## Data
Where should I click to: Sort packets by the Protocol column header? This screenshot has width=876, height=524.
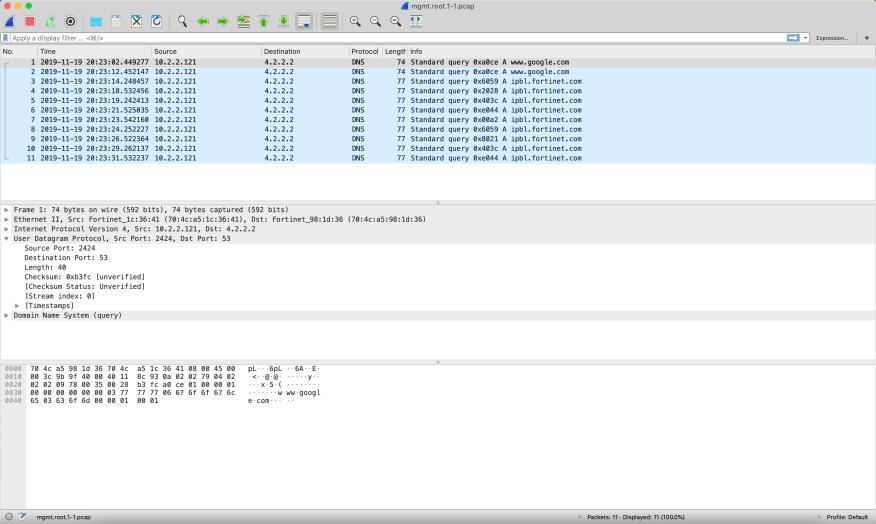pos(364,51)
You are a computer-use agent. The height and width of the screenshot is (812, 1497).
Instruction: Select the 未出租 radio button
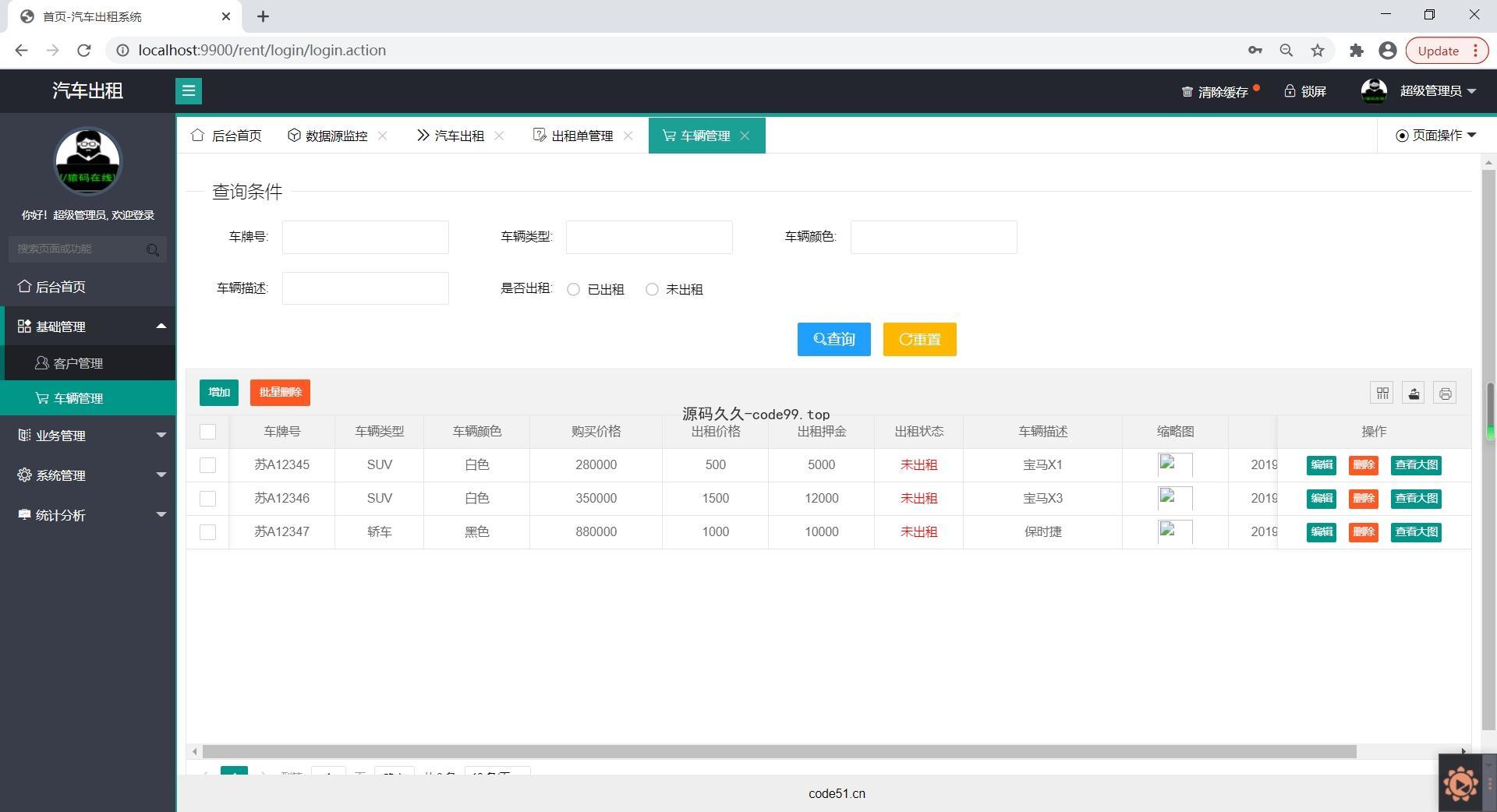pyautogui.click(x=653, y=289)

## Task brief
Could you write out all the records exactly, without the pictures?

## Exercise solution
Where should I click to: Sort packets by the Protocol column header? This screenshot has width=876, height=524.
pos(364,51)
You are a computer-use agent. The height and width of the screenshot is (812, 1497).
Instruction: Select the 未出租 radio button
pyautogui.click(x=653, y=289)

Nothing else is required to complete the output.